Starting a company around a data problem is one thing. Starting it around a business problem which data can solve in new ways is another, entirely different, kettle of fish.
Having traversed the gulf between academia and the Real World™ before, I’m seeing a lot of the same tension. I like to think of myself as a pragmatic person — pragmatic and curious—which means that on a daily basis I’m trying to juggle both the ideal way to do something and the today way to do something.
I’m a product person. Well, I like to think I am. I’m also a data person, and a former scientist who prefers to think in terms of experiments and playing in a data sandbox. I realised recently this is exactly the same mindset as lean UX, which centres around the mantra ‘build-measure-learn’ — in fact, the same mindset as the whole lean movement in general:
Nasty hacks and duct tape
The problem is, data isn’t perfect and users aren’t perfect. We don’t get a startup kit in the mail with a set of clean vectorised signals ready for classification. In fact, I’ve spent the majority of my time over the last couple of months on the data input part of the puzzle: getting and cleaning data, something they neglected to teach at university, is almost all the battle.
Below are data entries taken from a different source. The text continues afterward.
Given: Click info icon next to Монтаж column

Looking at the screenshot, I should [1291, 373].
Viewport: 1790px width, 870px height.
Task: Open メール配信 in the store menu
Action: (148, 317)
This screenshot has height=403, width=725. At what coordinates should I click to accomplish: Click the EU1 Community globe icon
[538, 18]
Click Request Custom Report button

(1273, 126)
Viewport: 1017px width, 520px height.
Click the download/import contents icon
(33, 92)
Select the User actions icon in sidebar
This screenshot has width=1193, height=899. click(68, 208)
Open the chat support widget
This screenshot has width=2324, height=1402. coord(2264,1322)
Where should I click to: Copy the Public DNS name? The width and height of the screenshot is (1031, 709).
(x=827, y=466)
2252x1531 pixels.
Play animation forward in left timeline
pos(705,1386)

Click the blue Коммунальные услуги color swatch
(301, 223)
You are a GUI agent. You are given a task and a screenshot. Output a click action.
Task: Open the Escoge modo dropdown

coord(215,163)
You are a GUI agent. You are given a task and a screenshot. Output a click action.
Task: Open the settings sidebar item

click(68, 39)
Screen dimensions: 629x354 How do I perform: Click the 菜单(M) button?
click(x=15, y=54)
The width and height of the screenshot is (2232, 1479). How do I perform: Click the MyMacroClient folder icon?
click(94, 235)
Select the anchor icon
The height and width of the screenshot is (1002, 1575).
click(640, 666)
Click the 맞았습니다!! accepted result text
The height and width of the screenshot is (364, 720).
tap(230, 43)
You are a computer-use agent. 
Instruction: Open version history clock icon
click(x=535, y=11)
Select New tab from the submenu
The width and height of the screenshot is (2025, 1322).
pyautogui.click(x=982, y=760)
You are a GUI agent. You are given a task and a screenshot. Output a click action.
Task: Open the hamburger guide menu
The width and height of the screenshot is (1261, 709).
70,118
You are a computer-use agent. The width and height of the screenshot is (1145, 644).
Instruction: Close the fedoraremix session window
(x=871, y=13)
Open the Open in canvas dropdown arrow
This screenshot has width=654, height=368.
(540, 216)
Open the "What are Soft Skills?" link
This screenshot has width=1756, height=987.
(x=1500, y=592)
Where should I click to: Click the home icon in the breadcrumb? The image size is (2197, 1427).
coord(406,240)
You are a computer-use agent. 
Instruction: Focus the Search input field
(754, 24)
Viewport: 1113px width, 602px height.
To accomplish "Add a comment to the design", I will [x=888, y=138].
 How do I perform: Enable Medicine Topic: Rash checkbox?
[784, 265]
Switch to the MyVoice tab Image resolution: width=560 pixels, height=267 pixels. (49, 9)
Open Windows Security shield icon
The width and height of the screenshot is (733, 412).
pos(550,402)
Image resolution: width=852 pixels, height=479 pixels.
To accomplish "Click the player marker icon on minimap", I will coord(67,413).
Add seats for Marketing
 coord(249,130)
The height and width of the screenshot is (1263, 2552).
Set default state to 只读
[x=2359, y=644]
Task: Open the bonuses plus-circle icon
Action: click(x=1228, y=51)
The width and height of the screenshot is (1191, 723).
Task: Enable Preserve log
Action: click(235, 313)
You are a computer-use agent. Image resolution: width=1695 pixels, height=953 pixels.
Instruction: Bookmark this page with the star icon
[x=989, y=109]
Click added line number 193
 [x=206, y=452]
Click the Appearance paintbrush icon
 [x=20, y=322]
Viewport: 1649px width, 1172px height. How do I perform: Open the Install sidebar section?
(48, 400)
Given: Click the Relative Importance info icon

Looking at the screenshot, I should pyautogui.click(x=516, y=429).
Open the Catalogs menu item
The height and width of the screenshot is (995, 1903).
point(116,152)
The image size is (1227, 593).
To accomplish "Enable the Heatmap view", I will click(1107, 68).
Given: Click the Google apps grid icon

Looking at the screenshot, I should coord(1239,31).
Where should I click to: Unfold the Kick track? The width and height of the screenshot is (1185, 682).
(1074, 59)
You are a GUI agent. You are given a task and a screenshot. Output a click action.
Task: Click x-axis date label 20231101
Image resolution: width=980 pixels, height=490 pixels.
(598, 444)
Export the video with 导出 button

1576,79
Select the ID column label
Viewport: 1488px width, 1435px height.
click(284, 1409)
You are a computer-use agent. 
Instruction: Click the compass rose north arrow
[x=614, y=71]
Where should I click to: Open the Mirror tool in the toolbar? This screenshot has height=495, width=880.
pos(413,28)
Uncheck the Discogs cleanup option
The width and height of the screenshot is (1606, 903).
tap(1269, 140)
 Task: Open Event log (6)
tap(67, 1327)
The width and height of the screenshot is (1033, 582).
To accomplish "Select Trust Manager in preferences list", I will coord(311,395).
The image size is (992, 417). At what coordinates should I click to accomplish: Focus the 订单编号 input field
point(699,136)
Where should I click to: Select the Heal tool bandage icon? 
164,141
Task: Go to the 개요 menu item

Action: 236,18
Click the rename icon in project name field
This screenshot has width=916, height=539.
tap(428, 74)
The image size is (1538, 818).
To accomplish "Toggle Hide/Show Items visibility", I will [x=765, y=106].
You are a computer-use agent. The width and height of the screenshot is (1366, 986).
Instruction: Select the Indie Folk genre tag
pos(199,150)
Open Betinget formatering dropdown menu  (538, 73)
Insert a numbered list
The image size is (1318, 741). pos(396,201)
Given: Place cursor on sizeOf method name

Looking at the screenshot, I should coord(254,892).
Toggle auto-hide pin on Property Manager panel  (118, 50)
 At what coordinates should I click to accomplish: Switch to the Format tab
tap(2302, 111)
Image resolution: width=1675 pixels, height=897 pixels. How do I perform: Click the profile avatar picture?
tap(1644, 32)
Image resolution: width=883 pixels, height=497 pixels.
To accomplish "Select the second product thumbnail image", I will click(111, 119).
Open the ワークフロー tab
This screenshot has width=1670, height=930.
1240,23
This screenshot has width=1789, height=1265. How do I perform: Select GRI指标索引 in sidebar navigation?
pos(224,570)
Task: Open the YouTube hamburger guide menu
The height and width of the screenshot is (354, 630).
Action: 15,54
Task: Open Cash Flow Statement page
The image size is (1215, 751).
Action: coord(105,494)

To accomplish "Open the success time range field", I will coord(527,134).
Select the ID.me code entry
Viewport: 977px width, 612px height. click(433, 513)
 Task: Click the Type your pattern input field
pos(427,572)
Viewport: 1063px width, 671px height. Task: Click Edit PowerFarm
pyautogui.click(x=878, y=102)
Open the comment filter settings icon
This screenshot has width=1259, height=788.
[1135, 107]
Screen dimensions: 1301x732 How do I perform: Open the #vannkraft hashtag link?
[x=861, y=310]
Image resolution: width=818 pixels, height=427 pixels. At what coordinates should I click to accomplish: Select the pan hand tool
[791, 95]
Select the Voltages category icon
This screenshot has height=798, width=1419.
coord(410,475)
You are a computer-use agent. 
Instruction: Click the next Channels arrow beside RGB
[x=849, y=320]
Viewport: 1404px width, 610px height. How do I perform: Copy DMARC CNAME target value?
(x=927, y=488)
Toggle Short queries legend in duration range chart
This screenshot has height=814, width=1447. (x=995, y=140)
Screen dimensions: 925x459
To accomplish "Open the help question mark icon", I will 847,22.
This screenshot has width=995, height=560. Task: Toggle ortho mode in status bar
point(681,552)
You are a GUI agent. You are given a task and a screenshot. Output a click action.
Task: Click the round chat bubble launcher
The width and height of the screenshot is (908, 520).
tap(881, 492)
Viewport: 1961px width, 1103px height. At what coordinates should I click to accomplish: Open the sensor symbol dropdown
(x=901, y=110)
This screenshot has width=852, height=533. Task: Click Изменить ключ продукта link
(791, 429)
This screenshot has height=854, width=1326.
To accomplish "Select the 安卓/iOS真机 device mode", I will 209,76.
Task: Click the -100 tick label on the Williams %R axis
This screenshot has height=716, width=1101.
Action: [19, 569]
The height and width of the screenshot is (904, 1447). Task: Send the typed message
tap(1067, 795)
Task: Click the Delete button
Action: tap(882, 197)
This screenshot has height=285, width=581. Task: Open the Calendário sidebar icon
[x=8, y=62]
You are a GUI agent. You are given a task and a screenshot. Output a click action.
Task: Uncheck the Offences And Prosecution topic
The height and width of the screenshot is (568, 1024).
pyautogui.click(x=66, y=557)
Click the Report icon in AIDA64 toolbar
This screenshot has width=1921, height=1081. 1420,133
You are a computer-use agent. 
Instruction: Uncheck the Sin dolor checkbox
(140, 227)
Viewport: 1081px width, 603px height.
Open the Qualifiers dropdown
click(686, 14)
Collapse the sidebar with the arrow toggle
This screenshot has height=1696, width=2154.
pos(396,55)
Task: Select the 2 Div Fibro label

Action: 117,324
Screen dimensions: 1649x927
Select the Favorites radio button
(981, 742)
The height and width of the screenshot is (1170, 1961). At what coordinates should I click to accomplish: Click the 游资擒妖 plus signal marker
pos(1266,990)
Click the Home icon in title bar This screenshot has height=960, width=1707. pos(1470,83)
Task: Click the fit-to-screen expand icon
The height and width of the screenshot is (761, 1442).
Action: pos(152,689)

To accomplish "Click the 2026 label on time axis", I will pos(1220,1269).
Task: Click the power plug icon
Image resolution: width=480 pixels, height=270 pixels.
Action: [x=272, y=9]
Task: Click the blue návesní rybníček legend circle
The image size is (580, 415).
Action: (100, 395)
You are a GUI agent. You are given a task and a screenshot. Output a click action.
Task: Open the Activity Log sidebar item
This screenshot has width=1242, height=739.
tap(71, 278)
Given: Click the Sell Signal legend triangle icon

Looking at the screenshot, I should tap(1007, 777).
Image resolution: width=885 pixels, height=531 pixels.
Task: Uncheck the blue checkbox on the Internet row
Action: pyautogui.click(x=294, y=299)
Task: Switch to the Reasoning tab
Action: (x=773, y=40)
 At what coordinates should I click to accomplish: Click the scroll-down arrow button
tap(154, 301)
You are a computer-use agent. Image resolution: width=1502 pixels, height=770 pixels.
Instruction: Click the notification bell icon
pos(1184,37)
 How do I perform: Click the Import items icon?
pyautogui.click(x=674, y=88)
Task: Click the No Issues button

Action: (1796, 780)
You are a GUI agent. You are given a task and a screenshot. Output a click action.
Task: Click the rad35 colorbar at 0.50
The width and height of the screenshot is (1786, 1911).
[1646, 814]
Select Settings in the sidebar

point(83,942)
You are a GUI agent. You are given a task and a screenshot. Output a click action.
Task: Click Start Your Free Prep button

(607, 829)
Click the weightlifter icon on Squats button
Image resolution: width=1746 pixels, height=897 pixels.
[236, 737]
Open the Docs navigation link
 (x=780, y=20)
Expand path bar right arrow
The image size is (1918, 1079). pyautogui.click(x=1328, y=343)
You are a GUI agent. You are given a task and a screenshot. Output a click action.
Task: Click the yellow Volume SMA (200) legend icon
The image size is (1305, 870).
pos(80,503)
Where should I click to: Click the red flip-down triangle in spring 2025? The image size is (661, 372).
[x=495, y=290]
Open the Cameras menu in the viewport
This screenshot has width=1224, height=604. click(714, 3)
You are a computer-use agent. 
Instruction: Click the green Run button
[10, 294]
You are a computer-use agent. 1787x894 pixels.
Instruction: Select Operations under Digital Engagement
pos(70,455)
The fun comes when you have to remove the duct tape. You cobble together enough of a system to make the demo work, with a few good hacks thrown in for great justice. Then, newly armed with a fresh understanding of the problem space and the hurdles facing a good solution, you dutifully architect out a system that will work and scale. You start building it, but data quality issues rear their head and the investor demo doesn’t work quite as well as the hacky one. After playing whack-a-mole and whack-an-API, you finally sit back, ready to support the product.
And then, of course, the product side needs something totally different. Fundamentally, planning for now and planning for tomorrow are not the same thing: as soon as you start building up the next layer of product features you realise a whole lot of things need to change. And so it repeats.
Lean data science
There’s no such thing as lean data science. Data science is by definition lean, and it only gets leaner if you think in terms of weekly deliverables rather than yearly papers.
Lean data product, though, that I’m learning.
Lean data product is about understanding your users and assumptions well enough to plan out data-facing features which directly impact product learning. It’s about prioritising your data enough to let the hacks slide, for now, so we can test whether the product will ever need the ideal solution that’s bursting to get written. It’s about knowing when to throw data and code away, and when to change features to take advantage of new data insights. It’s about balancing promises and reality.
At the end of the day, though, to me: it’s all about making it work.
I’m planning on following this up with some thoughts on the data/product team at a super early stage. But I have to go apply some duct tape first.